Regulation of dhurrin pathway gene expression during Sorghum bicolor development

MAIN CONCLUSION: Developmental and organ-specific expression of genes in dhurrin biosynthesis, bio-activation, and recycling offers dynamic metabolic responses optimizing growth and defence responses in Sorghum. ABSTRACT: Plant defence models evaluate the costs and benefits of resource investments at different stages in the life cycle. Poor understanding of the molecular regulation of defence deployment and remobilization hampers accuracy of the predictions. Cyanogenic glucosides, such as dhurrin are phytoanticipins that release hydrogen cyanide upon bio-activation. In this study, RNA-seq was used to investigate the expression of genes involved in the biosynthesis, bio-activation and recycling of dhurrin in Sorghum bicolor. Genes involved in dhurrin biosynthesis were highly expressed in all young developing vegetative tissues (leaves, leaf sheath, roots, stems), tiller buds and imbibing seeds and showed gene specific peaks of expression in leaves during diel cycles. Genes involved in dhurrin bio-activation were expressed early in organ development with organ-specific expression patterns. Genes involved in recycling were expressed at similar levels in the different organ during development, although post-floral initiation when nutrients are remobilized for grain filling, expression of GSTL1 decreased > tenfold in leaves and NITB2 increased > tenfold in stems.
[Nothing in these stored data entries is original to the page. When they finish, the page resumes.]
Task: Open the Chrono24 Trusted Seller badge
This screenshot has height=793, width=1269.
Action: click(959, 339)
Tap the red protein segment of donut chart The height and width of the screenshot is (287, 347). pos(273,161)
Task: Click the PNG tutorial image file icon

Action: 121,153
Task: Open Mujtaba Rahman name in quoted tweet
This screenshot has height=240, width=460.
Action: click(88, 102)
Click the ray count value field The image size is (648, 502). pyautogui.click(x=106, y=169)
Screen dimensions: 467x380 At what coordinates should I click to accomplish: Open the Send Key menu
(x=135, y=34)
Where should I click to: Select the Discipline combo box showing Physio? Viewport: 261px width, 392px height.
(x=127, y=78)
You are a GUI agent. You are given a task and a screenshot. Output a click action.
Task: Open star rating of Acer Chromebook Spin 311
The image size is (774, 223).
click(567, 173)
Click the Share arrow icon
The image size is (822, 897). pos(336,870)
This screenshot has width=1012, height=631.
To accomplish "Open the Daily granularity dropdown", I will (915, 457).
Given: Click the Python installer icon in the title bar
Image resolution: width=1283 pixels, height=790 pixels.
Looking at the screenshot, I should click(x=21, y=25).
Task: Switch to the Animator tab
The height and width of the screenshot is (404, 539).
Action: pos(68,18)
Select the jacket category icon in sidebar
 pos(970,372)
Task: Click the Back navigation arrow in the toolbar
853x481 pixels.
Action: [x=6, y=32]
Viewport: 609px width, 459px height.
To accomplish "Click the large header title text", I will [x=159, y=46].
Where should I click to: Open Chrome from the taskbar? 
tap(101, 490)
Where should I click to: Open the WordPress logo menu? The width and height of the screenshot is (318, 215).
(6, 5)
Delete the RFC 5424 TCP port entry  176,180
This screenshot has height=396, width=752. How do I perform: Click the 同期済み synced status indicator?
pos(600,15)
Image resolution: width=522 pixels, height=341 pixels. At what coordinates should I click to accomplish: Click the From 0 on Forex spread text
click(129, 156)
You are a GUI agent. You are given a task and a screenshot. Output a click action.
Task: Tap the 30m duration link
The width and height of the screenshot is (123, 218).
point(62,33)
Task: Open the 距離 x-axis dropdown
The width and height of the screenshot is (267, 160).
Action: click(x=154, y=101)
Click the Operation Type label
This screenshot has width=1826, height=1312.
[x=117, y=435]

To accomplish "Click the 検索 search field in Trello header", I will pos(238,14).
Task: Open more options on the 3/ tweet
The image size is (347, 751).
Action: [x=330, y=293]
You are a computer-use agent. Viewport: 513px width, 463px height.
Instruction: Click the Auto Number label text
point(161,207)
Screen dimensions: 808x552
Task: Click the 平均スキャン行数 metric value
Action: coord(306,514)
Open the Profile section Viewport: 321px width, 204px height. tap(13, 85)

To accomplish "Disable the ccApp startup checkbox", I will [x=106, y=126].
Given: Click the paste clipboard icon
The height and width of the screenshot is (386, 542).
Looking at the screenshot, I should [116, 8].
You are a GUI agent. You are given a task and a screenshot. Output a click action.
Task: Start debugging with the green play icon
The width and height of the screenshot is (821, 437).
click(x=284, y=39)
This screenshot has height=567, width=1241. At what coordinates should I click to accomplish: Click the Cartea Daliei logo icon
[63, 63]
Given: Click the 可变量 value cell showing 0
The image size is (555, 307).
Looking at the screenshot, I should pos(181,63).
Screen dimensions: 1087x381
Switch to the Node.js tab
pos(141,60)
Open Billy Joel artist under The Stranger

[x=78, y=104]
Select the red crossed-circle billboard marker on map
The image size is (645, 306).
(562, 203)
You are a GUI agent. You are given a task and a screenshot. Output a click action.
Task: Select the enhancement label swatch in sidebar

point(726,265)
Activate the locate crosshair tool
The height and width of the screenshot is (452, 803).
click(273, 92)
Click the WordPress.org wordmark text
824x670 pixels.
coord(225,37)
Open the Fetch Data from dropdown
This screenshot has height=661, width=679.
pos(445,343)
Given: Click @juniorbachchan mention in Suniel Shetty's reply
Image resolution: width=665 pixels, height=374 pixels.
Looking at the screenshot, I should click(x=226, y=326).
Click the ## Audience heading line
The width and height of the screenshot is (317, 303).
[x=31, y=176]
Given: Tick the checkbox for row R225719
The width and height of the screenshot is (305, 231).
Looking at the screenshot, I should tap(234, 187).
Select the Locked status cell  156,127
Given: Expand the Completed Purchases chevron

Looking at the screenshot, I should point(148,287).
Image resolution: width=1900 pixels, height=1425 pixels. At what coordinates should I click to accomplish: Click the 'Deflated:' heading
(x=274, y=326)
Results are consistent with the establishment of a pre-emptive defence in young tissues and regulated recycling related to organ senescence and increased demand for nitrogen during grain filling. This detailed characterization of the transcriptional regulation of dhurrin biosynthesis, bioactivation and remobilization genes during organ and plant development will aid elucidation of gene regulatory networks and signalling pathways that modulate gene expression and dhurrin levels. In-depth knowledge of dhurrin metabolism could improve the yield, nitrogen use efficiency and stress resilience of Sorghum. SUPPLEMENTARY INFORMATION: The online version contains supplementary material available at 10.1007/s00425-021-03774-2.